- **What you will do**
Your job is to set down the stretch of entries that opens with the line containing "This screenshot has height=750, width=1000." and closes with the line containing "Click the Recieved field showing 45505". Keep both end lines, copy each exactly, and add nothing.

- **Data supplied**
● ● ● ●
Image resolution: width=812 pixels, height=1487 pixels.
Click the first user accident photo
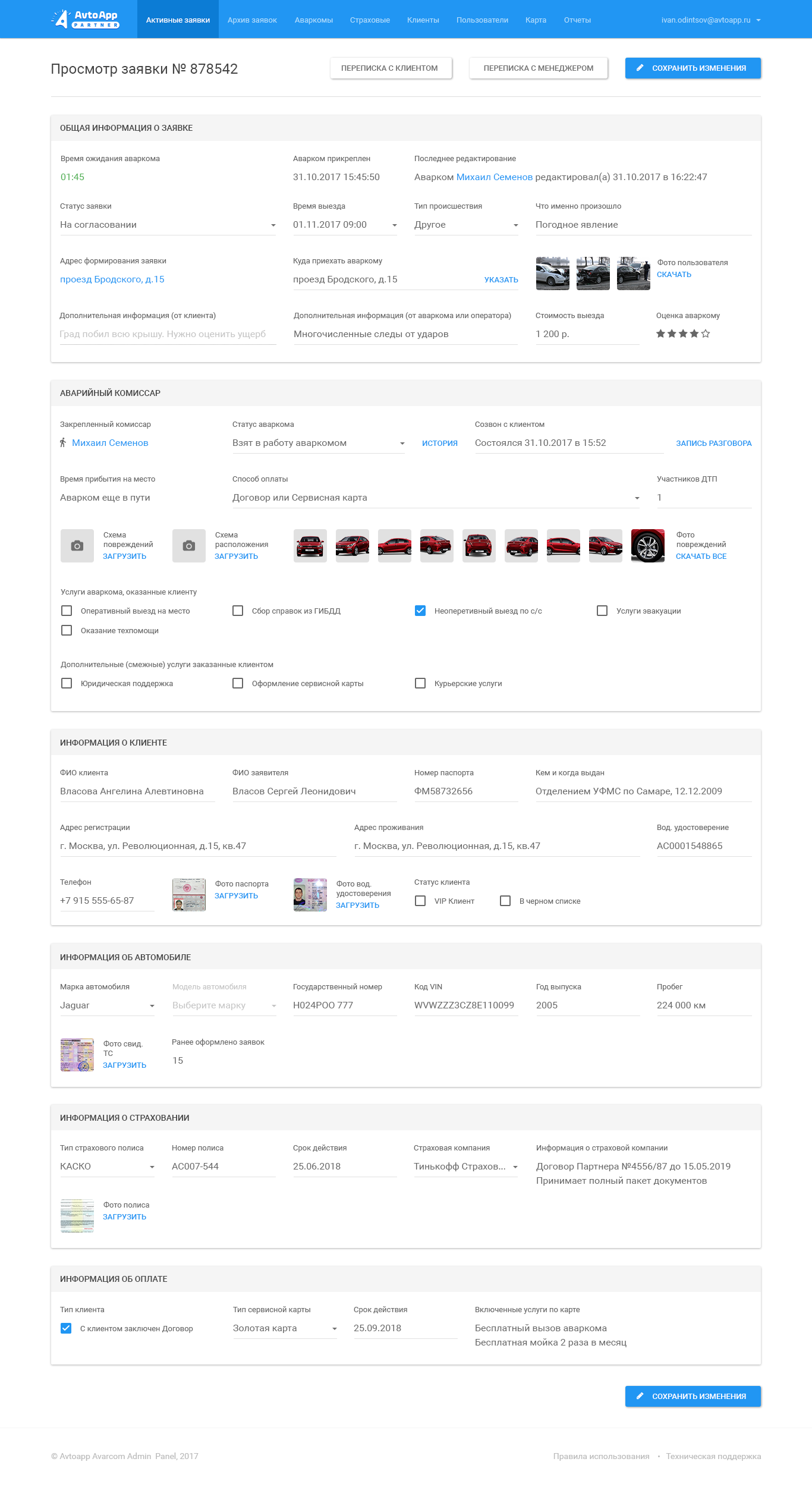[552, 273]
● ● ● ●
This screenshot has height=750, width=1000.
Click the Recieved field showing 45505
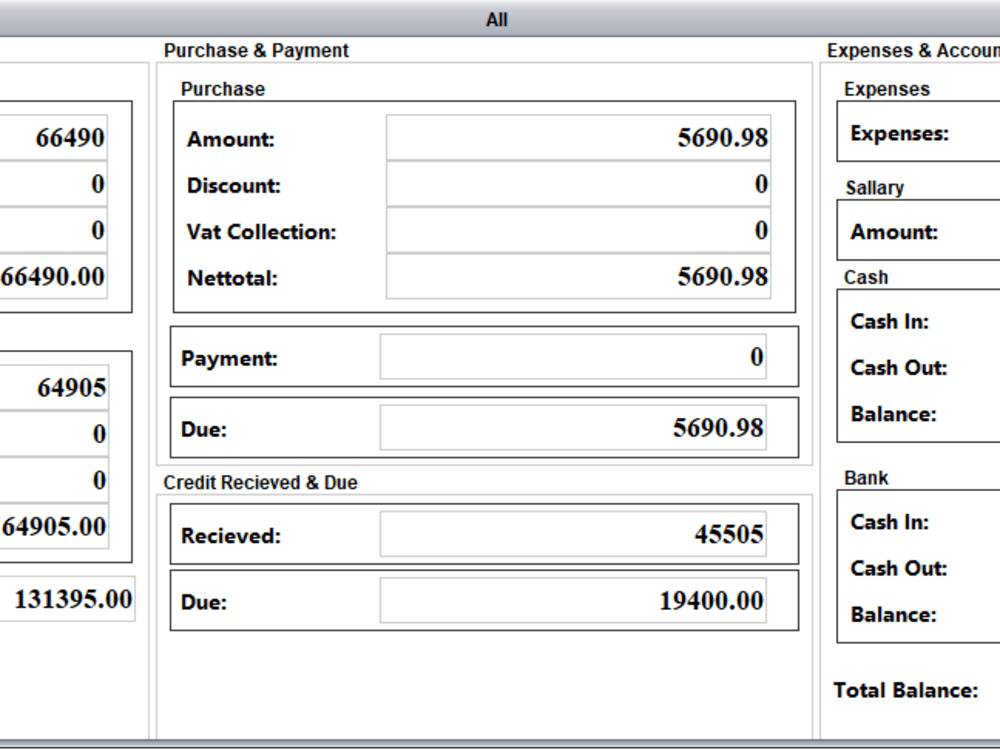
● ● ● ●
- **Response area**
This screenshot has height=750, width=1000.
Click the Recieved field showing 45505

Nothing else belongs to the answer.